Have you ever needed to extract columns from a delimited file? I find myself in these situations fairly often. Here are a few more interesting ways to do it than opening in Excel and persing the columns.

If you need to process many files or you want to batch multiple such extractions, there are some utilities to help with that.

Although these generally are included on Linux, you can install them on Windows and they work just as well. If you are not on Windows 10 or don’t want to bother installing the beta Windows Subsystem for Linux, then you could download the free UnxUtils or similar distribution and add it to the path.

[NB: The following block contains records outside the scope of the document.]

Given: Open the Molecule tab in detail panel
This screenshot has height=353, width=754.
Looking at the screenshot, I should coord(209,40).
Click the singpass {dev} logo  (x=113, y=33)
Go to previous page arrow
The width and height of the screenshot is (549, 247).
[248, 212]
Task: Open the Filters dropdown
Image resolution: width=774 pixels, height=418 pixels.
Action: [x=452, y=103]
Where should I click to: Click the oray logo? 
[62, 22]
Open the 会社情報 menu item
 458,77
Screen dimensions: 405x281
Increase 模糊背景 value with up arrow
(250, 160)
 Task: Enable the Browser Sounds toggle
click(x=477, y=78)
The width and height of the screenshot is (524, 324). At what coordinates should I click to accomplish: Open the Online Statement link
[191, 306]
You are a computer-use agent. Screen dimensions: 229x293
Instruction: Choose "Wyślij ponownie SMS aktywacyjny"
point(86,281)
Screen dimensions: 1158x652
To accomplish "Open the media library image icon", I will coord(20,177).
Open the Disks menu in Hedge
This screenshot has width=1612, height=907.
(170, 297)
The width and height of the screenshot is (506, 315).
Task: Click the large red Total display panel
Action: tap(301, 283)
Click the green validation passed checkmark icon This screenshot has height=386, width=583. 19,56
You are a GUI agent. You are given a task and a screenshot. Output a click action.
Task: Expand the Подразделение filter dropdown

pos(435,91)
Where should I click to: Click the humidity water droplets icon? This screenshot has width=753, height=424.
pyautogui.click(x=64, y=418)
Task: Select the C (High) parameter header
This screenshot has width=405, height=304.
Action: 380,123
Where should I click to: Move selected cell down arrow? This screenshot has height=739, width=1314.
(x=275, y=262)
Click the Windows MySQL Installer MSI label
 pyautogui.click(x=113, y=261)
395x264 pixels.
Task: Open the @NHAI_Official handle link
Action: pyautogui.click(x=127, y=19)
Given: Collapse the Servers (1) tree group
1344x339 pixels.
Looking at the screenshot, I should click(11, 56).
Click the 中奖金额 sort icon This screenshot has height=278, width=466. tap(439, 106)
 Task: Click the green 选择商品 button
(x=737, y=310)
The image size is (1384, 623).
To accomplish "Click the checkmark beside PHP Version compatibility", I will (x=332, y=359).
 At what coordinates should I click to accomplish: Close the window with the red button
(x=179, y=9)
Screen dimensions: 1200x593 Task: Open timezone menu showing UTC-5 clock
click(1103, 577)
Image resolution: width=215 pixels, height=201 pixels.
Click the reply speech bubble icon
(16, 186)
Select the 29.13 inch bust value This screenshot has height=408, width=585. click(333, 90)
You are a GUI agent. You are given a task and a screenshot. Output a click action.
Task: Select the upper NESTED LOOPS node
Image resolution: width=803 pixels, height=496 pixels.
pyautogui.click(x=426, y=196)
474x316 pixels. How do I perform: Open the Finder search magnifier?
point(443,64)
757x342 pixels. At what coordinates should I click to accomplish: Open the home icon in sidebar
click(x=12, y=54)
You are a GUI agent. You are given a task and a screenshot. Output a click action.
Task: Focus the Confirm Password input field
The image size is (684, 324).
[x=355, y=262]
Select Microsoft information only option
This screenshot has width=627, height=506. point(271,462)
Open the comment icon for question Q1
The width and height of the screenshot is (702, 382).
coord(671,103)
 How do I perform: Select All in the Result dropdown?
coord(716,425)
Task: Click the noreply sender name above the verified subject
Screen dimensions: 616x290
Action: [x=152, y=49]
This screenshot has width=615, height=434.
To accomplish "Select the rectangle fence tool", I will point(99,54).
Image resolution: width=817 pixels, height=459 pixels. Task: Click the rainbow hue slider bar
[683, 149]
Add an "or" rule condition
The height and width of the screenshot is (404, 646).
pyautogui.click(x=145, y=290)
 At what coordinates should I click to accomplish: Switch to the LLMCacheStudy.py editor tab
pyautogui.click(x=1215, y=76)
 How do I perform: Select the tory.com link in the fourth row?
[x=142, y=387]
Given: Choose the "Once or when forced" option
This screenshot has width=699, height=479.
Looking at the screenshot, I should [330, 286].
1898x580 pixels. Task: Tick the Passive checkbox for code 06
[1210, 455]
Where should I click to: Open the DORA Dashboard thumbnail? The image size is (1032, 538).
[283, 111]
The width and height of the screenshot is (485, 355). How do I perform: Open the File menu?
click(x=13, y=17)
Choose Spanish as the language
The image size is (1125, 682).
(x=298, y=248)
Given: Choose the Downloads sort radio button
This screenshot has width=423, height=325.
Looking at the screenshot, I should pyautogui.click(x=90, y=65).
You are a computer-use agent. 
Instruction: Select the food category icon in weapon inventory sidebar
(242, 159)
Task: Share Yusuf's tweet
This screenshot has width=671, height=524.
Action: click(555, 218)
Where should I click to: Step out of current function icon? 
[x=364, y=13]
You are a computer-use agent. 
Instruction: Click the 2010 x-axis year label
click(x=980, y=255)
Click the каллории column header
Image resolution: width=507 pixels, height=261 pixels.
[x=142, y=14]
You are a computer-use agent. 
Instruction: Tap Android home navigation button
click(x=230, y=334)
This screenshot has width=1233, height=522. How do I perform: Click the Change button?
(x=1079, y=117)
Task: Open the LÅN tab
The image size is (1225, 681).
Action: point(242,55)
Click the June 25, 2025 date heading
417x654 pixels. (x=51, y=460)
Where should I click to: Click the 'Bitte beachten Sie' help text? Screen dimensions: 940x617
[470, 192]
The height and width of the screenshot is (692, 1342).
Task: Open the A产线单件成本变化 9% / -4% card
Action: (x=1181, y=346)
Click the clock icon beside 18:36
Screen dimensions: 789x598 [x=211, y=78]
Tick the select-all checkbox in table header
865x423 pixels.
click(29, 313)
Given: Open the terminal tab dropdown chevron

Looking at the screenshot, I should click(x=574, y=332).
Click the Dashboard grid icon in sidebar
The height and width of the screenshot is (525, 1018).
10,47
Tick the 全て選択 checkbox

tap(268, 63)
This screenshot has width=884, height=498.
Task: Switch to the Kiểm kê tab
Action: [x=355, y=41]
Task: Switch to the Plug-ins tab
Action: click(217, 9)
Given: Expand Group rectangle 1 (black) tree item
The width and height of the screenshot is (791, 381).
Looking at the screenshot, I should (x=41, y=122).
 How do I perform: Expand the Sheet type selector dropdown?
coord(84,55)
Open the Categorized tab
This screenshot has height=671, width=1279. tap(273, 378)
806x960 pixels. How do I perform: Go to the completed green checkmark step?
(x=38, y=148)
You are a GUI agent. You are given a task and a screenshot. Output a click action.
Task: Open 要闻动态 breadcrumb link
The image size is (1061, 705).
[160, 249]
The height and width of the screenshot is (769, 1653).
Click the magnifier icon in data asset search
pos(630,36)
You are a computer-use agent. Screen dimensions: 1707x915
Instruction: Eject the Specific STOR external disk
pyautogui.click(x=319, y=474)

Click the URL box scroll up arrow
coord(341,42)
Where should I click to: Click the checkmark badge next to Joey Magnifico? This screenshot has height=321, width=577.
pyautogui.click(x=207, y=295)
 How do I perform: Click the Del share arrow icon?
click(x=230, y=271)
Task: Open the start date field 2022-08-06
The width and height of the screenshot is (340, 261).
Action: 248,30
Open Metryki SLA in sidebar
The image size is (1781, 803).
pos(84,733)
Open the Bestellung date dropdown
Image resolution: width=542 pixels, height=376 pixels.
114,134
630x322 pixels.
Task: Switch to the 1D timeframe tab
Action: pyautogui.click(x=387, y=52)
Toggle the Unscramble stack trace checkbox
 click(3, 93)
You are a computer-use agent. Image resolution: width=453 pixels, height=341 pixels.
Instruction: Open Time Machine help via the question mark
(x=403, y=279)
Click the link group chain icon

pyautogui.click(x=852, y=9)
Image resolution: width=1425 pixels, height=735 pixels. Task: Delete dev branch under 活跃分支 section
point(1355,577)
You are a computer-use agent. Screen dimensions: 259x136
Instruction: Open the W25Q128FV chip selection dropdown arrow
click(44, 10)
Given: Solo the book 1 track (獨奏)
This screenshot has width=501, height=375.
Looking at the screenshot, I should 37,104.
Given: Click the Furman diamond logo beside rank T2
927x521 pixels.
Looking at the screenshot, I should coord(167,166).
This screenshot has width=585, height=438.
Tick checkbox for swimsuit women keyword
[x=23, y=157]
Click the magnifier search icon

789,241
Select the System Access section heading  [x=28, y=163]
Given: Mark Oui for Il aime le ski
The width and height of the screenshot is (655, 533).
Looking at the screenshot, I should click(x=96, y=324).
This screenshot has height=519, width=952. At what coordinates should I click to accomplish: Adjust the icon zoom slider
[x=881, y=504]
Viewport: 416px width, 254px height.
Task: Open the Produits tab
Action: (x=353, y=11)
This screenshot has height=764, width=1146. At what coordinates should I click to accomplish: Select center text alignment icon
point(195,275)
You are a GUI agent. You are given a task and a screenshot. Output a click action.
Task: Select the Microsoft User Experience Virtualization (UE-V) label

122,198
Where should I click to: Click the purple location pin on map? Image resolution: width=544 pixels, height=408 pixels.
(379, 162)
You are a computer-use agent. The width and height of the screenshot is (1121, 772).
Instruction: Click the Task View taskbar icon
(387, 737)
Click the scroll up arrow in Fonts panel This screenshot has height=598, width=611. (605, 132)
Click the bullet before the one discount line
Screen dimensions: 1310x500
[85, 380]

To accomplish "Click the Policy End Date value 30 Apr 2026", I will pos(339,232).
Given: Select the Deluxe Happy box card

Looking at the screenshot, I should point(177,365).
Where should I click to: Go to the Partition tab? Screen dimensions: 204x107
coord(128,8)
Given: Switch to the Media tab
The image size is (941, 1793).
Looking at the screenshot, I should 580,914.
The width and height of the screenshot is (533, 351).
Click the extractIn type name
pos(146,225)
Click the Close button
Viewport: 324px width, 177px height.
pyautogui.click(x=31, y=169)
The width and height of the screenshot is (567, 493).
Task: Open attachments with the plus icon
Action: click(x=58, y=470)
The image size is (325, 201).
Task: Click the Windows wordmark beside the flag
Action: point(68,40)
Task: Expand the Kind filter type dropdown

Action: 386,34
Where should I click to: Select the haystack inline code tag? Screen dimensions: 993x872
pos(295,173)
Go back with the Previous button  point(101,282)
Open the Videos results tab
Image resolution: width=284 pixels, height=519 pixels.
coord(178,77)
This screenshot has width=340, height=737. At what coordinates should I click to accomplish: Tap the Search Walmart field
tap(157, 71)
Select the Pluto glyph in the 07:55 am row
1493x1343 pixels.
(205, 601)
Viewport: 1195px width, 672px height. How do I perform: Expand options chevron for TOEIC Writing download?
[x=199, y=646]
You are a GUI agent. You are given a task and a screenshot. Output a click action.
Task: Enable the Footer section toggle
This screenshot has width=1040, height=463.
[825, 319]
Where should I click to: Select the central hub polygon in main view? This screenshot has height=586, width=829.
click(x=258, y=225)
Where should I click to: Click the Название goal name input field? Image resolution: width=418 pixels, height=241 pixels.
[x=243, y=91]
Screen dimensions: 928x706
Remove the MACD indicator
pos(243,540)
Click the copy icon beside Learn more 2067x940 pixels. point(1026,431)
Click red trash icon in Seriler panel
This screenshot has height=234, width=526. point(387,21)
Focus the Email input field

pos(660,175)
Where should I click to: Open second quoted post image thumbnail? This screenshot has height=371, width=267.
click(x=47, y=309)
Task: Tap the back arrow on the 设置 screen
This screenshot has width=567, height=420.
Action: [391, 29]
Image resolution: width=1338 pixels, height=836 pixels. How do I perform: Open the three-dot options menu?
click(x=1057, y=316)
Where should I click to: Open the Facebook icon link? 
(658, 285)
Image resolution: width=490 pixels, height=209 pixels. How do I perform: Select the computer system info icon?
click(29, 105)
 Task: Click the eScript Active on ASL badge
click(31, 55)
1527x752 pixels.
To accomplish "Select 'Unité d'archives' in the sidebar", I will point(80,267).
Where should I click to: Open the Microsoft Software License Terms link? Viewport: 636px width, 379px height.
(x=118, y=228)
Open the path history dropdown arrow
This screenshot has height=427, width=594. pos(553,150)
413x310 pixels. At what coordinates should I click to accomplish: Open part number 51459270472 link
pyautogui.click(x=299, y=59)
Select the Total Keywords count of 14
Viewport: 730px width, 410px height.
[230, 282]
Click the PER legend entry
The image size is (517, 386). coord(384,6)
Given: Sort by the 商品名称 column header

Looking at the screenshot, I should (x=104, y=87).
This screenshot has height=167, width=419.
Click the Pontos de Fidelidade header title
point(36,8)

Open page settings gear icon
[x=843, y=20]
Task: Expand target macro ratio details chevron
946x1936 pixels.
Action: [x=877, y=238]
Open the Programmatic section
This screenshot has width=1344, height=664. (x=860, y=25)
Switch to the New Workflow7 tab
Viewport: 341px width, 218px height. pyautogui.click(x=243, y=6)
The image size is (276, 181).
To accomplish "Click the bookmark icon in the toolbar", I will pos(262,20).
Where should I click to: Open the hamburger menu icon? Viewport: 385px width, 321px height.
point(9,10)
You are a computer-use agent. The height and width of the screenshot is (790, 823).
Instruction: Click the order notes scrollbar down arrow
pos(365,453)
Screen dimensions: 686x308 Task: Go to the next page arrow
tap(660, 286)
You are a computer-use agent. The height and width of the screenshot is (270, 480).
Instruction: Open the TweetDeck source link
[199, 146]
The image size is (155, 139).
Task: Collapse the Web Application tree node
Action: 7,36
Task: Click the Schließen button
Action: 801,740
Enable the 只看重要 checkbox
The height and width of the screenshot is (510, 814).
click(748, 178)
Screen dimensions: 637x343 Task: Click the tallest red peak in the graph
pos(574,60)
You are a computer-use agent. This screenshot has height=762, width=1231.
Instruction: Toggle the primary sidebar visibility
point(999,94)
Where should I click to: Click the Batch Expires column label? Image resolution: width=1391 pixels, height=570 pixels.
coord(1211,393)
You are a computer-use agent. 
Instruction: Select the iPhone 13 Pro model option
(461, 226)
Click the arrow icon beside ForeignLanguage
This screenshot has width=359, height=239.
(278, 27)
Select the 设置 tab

Many ways to do it, but I am going to show you how to do it with:

  • cut
  • awk

Option 1: cut

Cut can be used to process files or streams and extract columns from a delimited file or specific columns specified by character positions.

Here are the relevant options for the cut utility:

Usage: cut OPTION... [FILE]...
Print selected parts of lines from each FILE to standard output.

With no FILE, or when FILE is -, read standard input.

Mandatory arguments to long options are mandatory for short options too.
  -b, --bytes=LIST        select only these bytes
  -c, --characters=LIST   select only these characters
  -d, --delimiter=DELIM   use DELIM instead of TAB for field delimiter
  -f, --fields=LIST       select only these fields;  also print any line
                            that contains no delimiter character, unless
                            the -s option is specified
....

Use one, and only one of -b, -c or -f.  Each LIST is made up of one
range, or many ranges separated by commas.  Selected input is written
in the same order that it is read, and is written exactly once.

For example:

cut -d "," -f3-5,22,33,35 input.csv > output.csv

takes as an input the input.csv and writes out to output.csv. It specifies the delimiter to be comma and the output to contain only columns 3,4,5,22,33, and 35.

Option 2: awk

AWK is a language for text processing that was developed in the 1970s (and still kicking). Awk is very powerful and there is much, much more to it than I have time and knowledge to describe here, so I will just go right to the example:

awk -F, '{OFS=",";print $3,$4,$5,$22,$33}' input.csv > output.csv

It does exactly the same as the cut example. Essentially, the -F specifies the input delimiter, and the text within the single quotes is the actual awk script. OFS variable holds the output delimiter and the print statement just prints the parsed fields.

Warning: Neither cut nor awk will work properly with escaped csv files! If you need to support escape charachters, you’d need to look for some other utility.

Happy extracting!